A partir deste sábado (20), quinze dias antes das eleições, nenhum candidato poderá ser detido ou preso, salvo em flagrante delito. A medida está prevista no Código Eleitoral (Lei nº4737/1965).
O mesmo artigo determina também que, a partir de 30 de setembro, ou seja, cinco dias que antecedem o pleito, nenhum eleitor pode ser preso ou detido, salvo em flagrante delito, ou em virtude de sentença criminal condenatória por crime inafiançável, ou, ainda, por desrespeito a salvo-conduto. A regra vale até 48 horas após o término das eleições.

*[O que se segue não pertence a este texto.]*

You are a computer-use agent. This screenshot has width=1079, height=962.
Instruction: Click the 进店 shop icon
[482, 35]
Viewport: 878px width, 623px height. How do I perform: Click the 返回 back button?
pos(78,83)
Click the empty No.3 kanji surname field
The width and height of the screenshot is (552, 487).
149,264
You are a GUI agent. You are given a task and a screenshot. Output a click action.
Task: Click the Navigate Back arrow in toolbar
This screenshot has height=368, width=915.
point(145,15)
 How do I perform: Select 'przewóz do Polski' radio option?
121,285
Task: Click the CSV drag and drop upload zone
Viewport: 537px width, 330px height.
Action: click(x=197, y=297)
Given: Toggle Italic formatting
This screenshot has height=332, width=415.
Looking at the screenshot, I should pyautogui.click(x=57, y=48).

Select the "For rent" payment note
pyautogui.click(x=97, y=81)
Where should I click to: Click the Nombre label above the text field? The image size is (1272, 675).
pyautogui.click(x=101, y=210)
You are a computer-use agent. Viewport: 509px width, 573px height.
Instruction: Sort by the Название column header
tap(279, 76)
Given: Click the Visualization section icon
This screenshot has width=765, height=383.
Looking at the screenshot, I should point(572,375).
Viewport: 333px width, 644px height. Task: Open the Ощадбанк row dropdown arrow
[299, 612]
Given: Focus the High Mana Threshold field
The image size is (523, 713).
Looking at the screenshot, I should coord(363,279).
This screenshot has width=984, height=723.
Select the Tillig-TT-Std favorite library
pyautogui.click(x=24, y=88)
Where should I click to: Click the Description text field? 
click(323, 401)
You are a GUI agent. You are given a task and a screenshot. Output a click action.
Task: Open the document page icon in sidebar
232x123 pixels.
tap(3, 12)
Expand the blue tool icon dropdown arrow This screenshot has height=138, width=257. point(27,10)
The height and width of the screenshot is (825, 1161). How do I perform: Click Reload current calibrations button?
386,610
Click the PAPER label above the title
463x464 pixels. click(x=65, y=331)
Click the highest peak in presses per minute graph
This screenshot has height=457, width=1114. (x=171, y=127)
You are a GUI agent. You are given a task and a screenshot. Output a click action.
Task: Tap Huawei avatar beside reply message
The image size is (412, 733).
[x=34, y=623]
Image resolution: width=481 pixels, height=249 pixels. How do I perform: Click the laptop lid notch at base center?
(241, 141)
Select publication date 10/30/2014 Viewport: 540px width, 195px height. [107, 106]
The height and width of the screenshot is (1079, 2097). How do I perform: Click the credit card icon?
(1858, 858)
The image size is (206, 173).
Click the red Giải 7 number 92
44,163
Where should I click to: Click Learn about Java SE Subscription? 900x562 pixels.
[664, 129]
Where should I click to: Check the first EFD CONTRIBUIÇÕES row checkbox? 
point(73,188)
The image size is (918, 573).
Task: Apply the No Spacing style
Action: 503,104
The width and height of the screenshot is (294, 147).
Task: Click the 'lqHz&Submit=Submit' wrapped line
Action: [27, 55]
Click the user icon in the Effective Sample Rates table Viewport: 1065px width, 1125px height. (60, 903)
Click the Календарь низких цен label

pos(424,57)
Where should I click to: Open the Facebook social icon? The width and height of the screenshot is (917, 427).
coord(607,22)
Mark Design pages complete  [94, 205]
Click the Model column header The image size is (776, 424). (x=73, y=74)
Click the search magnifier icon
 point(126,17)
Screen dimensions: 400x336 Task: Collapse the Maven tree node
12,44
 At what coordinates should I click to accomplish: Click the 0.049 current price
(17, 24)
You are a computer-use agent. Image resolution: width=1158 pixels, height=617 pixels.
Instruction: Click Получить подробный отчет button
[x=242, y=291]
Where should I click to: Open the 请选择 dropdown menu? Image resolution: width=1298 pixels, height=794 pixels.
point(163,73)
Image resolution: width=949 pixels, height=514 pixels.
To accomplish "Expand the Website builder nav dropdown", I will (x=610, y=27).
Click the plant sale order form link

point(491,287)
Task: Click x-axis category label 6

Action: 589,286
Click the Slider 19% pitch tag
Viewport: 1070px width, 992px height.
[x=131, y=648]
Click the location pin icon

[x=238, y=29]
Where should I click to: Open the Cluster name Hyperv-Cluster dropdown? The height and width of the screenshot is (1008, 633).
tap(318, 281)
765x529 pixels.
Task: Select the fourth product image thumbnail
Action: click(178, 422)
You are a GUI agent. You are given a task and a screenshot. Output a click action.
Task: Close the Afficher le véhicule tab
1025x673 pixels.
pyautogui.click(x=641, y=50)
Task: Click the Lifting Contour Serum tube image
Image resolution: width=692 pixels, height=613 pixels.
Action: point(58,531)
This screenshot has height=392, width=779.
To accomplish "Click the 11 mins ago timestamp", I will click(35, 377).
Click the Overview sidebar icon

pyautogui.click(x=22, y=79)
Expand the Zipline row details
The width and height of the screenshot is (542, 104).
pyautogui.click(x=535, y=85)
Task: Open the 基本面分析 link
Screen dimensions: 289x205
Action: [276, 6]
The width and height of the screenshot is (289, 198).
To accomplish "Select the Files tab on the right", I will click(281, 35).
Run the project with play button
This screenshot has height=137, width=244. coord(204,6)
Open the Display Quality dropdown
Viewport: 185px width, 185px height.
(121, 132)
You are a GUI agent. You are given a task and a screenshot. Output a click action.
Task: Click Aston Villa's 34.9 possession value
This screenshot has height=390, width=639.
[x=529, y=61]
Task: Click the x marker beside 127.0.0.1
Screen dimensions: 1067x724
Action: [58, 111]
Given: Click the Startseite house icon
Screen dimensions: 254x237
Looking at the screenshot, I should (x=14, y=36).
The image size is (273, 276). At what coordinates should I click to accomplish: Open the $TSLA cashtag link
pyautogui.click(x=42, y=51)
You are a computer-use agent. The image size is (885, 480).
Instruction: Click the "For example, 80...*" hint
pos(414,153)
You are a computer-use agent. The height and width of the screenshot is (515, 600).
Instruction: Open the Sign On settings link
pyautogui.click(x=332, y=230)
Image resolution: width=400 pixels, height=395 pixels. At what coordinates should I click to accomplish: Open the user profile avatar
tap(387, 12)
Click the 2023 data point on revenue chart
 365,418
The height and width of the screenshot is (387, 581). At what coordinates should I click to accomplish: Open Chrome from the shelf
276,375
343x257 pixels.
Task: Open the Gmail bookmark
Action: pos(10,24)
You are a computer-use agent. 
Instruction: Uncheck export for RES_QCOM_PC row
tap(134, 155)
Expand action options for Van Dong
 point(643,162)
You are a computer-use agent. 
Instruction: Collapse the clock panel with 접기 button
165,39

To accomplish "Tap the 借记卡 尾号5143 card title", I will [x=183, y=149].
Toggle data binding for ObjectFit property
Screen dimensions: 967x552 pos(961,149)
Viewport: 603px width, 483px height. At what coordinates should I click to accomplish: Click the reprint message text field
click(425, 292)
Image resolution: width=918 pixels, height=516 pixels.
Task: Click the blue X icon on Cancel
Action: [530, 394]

Já os candidatos que forem concorrer ao segundo turno, que acontece no dia 26 de outubro, não poderão ser presos ou detidos a partir de 11 de outubro, salvo em flagrante delito. A medida é válida em eventual segundo turno na disputa presidencial e para o governo estadual. Além disso, a partir de 21 de outubro nenhum eleitor poderá ser preso ou detido, exceto em flagrante, ou devido à condenação criminal por crime inafiançável, ou, ainda, por descumprimento a salvo-conduto. Da mesma forma como ocorre no primeiro turno, a determinação também vale até 48 horas após o encerramento da eleição.